The forecast kept extending the 32 degree weather causing us to have to leave covers over the plants for 4 days! Finally, on the 5th day, we completely uncovered all the rows and are happy to report the only damage was freezing of some of the bean leaves. Luckily we have plenty of collected seed from these heirloom beans so will be able to quickly replant.
In the end everything we learned over the past couple years about using row covers and tunnels saved this year’s crop. Although all of this spring’s bad weather delayed the growth of the plants this year, we are excited to say we haven’t lost the fight to get vegetables out to our customers!
See the garden rows under snow and then the reveal that shows they survived!
If you have been following the farm you know we seem to lose 50% of the bees we purchase to cold weather or swarming.Swarming occurs when the bees either lose their queen or the queen decides she doesn’t like her hive. They all follow her on a hunt for a better home. The swarming also seems to be related to the crazy weather. The weather here in unkind. The temperature commonly can start at 80 degrees in the morning and drop all the way down to freezing in the same day. Then there is the wind that seems to range between 10 and 30 mph routinely. Bees really need almost no wind and prefer 53 degrees before they leave the hive to collect their pollen and water. In reality they end up stuck in the hive many days.
Last year we purchased 4 hives and ended up with 2 surviving, continuing our 1/2 hive success rate. We also found that the bees were building comb in strange places and every time we needed to get in to help the bees with food, etc, we were having to break and remove comb. If you were the bees you would probably be frustrated too! We are getting 2 new packages of bees this year and want to try something new to hopefully keep them happy.
Rather than setting up the standard 2 hive boxes each with 8 pre waxed frames, we custom built only 7 longer foundationless frames that extend all the way down through both of the 2 hive boxes. The bees now have a larger space with fewer frames that are completely blank so they can choose to build their comb any way they want. The idea is to give them something that is more natural and let them build their home the way they want. We won’t be able to get into their hive as much but building custom windows on the outside of the hive will allow us to peak in and determine if the bees are still healthy. Since we extract the honey with a Flow Hive rather than tearing out their comb there should be no reason for us to need to enter the hive anyway. If you are not familiar with the Flow Hive look it up on our earlier posts or do a search online.

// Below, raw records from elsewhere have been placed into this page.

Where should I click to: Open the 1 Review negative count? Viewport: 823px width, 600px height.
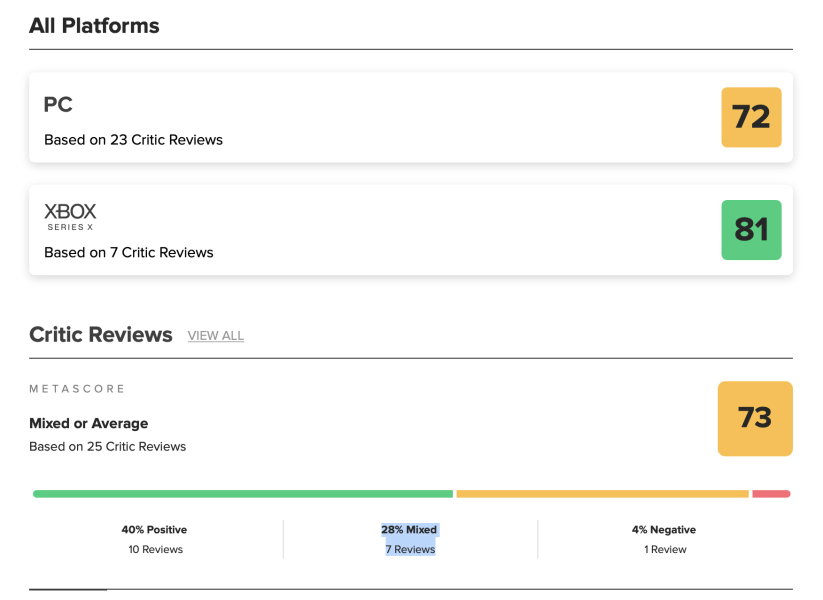coord(664,550)
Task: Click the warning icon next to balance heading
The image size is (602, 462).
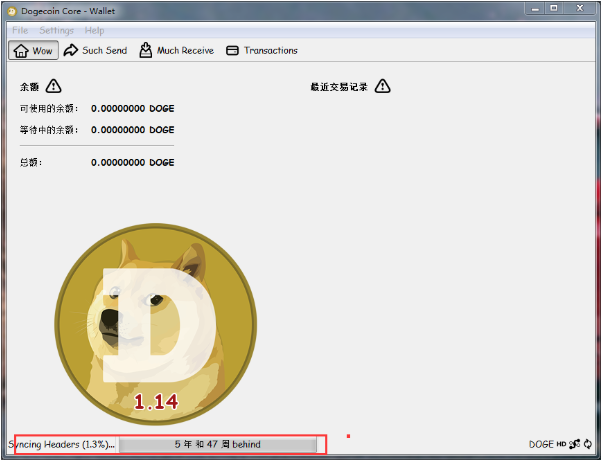Action: [54, 87]
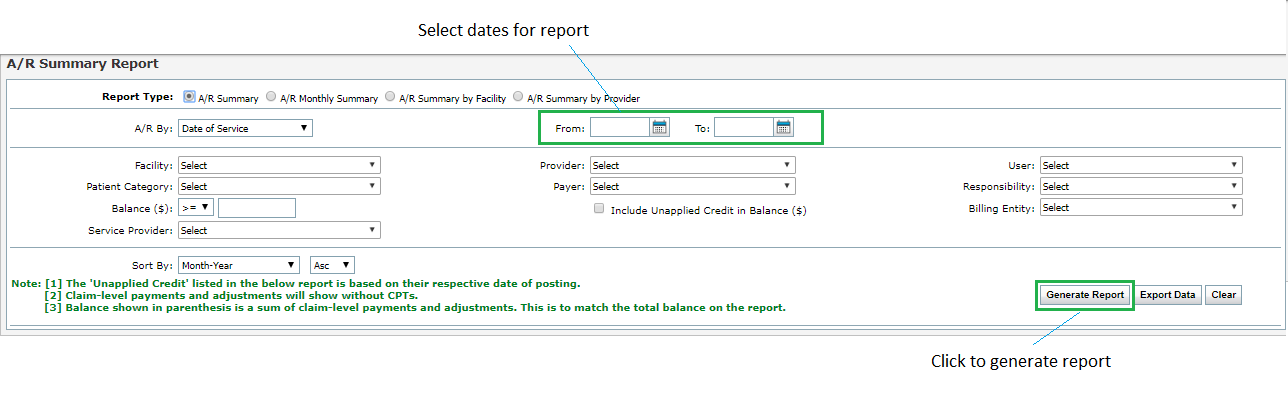Open the From date calendar picker
1288x393 pixels.
coord(659,127)
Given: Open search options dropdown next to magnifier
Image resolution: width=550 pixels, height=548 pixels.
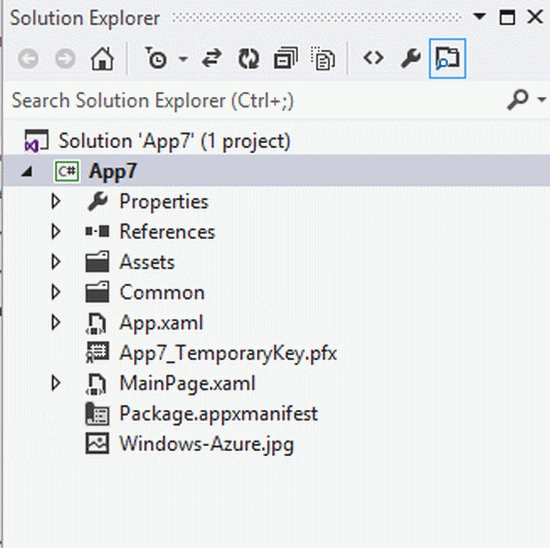Looking at the screenshot, I should point(542,100).
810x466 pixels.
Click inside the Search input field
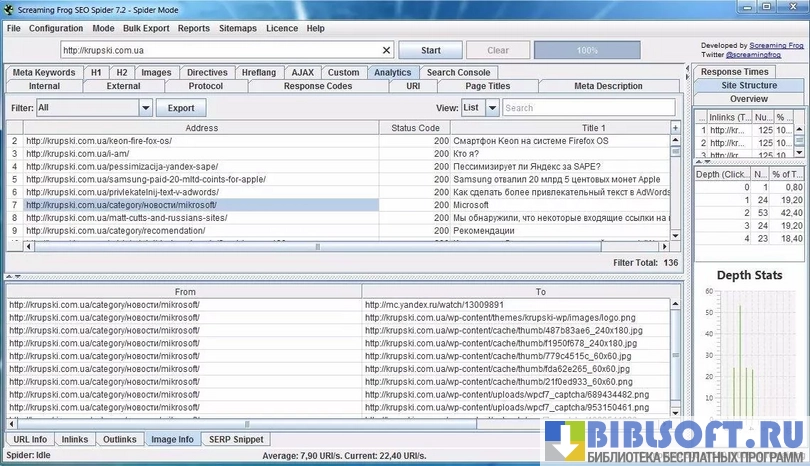(588, 107)
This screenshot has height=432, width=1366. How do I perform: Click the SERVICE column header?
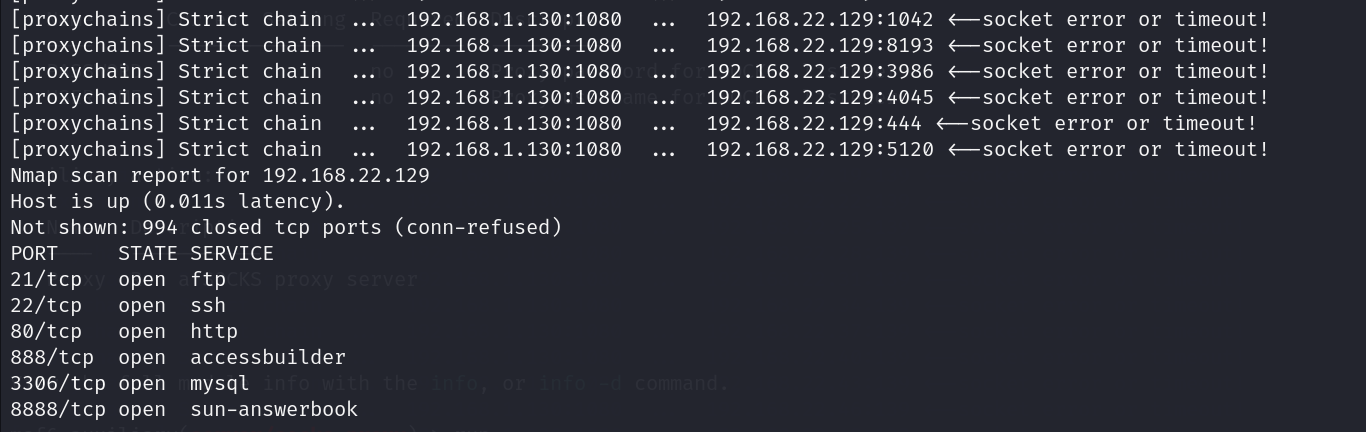(232, 253)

Ironically when the bees arrived for pick up we once again had 3 days of rain/snow mix we had to deal with. While we were worried they may die from exposure they really didn’t want to leave the hive once we got them in. They started to work on comb building immediately. This in itself is an improvement from previous starts. We are crossing our fingers.
In order to keep egg production up we needed to bring in younger chickens. The current ones are 3 years old and laying has dropped. We were without eggs for a couple months late last year. Unfortunately there is a capacity limit in the coop to be sure each hen has plenty of space to be happy and healthy.
Another coop would be a major expense that would perpetuate the tight margin we have on egg sales. Since we have not purchased the goats yet it was decided to move the older chickens in the barn. The corral was lined with 2X4 inch fencing and logs and blocks lined the gate opening to prevent digging. We were told a fox was picking off chickens in the neighborhood right as we completed the project.
Even though we were trying not to spend more money, we purchased a solar panel powered electric fence with 4 wires climbing up the outside of the corral. We were able to get behind the purchase as there are some future projects that the fence could be used for.
The chickens love their new spacious home. Unfortunately I met the fox multiple times over the next few days. First I caught it taking out the rabbit population in our back yard. Since it was always a love hate relationship with the bunnies I was disturbed but not emotional about it. I saw first hand how foxes hunt. They are proficient climbers and will scale a 6 foot fence with ease. They are sly, fast and quick to take their prey down. Viciously they don’t stop at one animal. If there are multiple animals to prey on they take down as many as they can, take one and then come back for the rest at their leisure.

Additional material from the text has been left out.